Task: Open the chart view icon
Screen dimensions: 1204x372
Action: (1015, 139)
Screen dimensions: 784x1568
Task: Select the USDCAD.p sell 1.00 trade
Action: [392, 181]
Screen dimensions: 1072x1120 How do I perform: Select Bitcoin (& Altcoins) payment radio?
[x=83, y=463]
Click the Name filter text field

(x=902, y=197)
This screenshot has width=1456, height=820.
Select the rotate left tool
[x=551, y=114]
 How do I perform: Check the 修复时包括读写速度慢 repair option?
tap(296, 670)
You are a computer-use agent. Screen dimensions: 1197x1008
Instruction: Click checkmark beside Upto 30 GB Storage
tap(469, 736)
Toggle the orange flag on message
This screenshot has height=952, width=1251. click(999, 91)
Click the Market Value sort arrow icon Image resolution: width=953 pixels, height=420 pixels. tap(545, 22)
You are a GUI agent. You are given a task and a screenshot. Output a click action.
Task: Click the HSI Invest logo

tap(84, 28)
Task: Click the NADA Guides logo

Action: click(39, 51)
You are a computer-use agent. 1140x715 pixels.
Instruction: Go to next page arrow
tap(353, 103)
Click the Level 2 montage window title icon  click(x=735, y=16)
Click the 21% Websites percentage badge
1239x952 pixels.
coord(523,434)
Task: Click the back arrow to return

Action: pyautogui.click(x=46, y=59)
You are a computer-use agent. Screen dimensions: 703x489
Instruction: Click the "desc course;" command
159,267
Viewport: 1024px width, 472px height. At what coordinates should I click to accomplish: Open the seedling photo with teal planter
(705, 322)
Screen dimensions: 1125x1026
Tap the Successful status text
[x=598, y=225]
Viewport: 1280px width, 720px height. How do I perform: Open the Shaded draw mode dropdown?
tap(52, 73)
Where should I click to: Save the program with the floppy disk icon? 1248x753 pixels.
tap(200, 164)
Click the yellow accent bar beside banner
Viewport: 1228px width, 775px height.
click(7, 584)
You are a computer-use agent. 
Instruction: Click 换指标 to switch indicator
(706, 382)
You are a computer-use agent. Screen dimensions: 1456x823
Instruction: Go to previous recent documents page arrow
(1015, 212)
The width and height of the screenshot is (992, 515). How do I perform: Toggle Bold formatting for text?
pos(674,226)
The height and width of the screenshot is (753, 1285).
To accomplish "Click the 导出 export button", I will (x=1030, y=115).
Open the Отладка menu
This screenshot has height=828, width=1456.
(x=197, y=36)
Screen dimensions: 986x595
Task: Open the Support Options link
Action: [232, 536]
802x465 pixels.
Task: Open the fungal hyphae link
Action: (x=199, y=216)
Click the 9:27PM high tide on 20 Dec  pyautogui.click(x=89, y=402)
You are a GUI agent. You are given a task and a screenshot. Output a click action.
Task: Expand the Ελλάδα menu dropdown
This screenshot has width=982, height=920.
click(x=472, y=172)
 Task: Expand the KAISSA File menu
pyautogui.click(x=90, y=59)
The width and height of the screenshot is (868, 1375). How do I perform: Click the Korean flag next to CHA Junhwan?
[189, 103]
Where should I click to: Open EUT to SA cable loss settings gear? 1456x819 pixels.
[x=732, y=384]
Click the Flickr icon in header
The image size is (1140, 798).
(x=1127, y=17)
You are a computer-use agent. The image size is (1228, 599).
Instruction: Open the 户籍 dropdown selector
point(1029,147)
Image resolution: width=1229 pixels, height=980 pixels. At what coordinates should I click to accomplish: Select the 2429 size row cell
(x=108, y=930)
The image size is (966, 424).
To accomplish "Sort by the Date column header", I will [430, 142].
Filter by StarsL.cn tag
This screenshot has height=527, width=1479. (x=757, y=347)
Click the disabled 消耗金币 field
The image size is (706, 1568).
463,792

※ ※ ※

WHAT IS ASKED
Reproduce the material above, swapping each occurrence of "Instruction" for "Directive" and leaving everything else unchanged.

THE REPLY
Task: Open the chart view icon
Screen dimensions: 1204x372
Action: (1015, 139)
Screen dimensions: 784x1568
Task: Select the USDCAD.p sell 1.00 trade
Action: [392, 181]
Screen dimensions: 1072x1120 How do I perform: Select Bitcoin (& Altcoins) payment radio?
[x=83, y=463]
Click the Name filter text field

(x=902, y=197)
This screenshot has width=1456, height=820.
Select the rotate left tool
[x=551, y=114]
 How do I perform: Check the 修复时包括读写速度慢 repair option?
tap(296, 670)
You are a computer-use agent. Screen dimensions: 1197x1008
Directive: Click checkmark beside Upto 30 GB Storage
tap(469, 736)
Toggle the orange flag on message
This screenshot has height=952, width=1251. click(999, 91)
Click the Market Value sort arrow icon Image resolution: width=953 pixels, height=420 pixels. tap(545, 22)
You are a GUI agent. You are given a task and a screenshot. Output a click action.
Task: Click the HSI Invest logo

tap(84, 28)
Task: Click the NADA Guides logo

Action: click(39, 51)
You are a computer-use agent. 1140x715 pixels.
Directive: Go to next page arrow
tap(353, 103)
Click the Level 2 montage window title icon  click(x=735, y=16)
Click the 21% Websites percentage badge
1239x952 pixels.
coord(523,434)
Task: Click the back arrow to return

Action: pyautogui.click(x=46, y=59)
You are a computer-use agent. Screen dimensions: 703x489
Directive: Click the "desc course;" command
159,267
Viewport: 1024px width, 472px height. At what coordinates should I click to accomplish: Open the seedling photo with teal planter
(705, 322)
Screen dimensions: 1125x1026
Tap the Successful status text
[x=598, y=225]
Viewport: 1280px width, 720px height. How do I perform: Open the Shaded draw mode dropdown?
tap(52, 73)
Where should I click to: Save the program with the floppy disk icon? 1248x753 pixels.
tap(200, 164)
Click the yellow accent bar beside banner
Viewport: 1228px width, 775px height.
click(7, 584)
You are a computer-use agent. 
Directive: Click 换指标 to switch indicator
(706, 382)
You are a computer-use agent. Screen dimensions: 1456x823
Directive: Go to previous recent documents page arrow
(1015, 212)
The width and height of the screenshot is (992, 515). How do I perform: Toggle Bold formatting for text?
pos(674,226)
The height and width of the screenshot is (753, 1285).
To accomplish "Click the 导出 export button", I will (x=1030, y=115).
Open the Отладка menu
This screenshot has height=828, width=1456.
(x=197, y=36)
Screen dimensions: 986x595
Task: Open the Support Options link
Action: [232, 536]
802x465 pixels.
Task: Open the fungal hyphae link
Action: (x=199, y=216)
Click the 9:27PM high tide on 20 Dec  pyautogui.click(x=89, y=402)
You are a GUI agent. You are given a task and a screenshot. Output a click action.
Task: Expand the Ελλάδα menu dropdown
This screenshot has width=982, height=920.
click(x=472, y=172)
 Task: Expand the KAISSA File menu
pyautogui.click(x=90, y=59)
The width and height of the screenshot is (868, 1375). How do I perform: Click the Korean flag next to CHA Junhwan?
[189, 103]
Where should I click to: Open EUT to SA cable loss settings gear? 1456x819 pixels.
[x=732, y=384]
Click the Flickr icon in header
The image size is (1140, 798).
(x=1127, y=17)
You are a computer-use agent. The image size is (1228, 599).
Directive: Open the 户籍 dropdown selector
point(1029,147)
Image resolution: width=1229 pixels, height=980 pixels. At what coordinates should I click to accomplish: Select the 2429 size row cell
(x=108, y=930)
The image size is (966, 424).
To accomplish "Sort by the Date column header", I will [430, 142].
Filter by StarsL.cn tag
This screenshot has height=527, width=1479. (x=757, y=347)
Click the disabled 消耗金币 field
The image size is (706, 1568).
463,792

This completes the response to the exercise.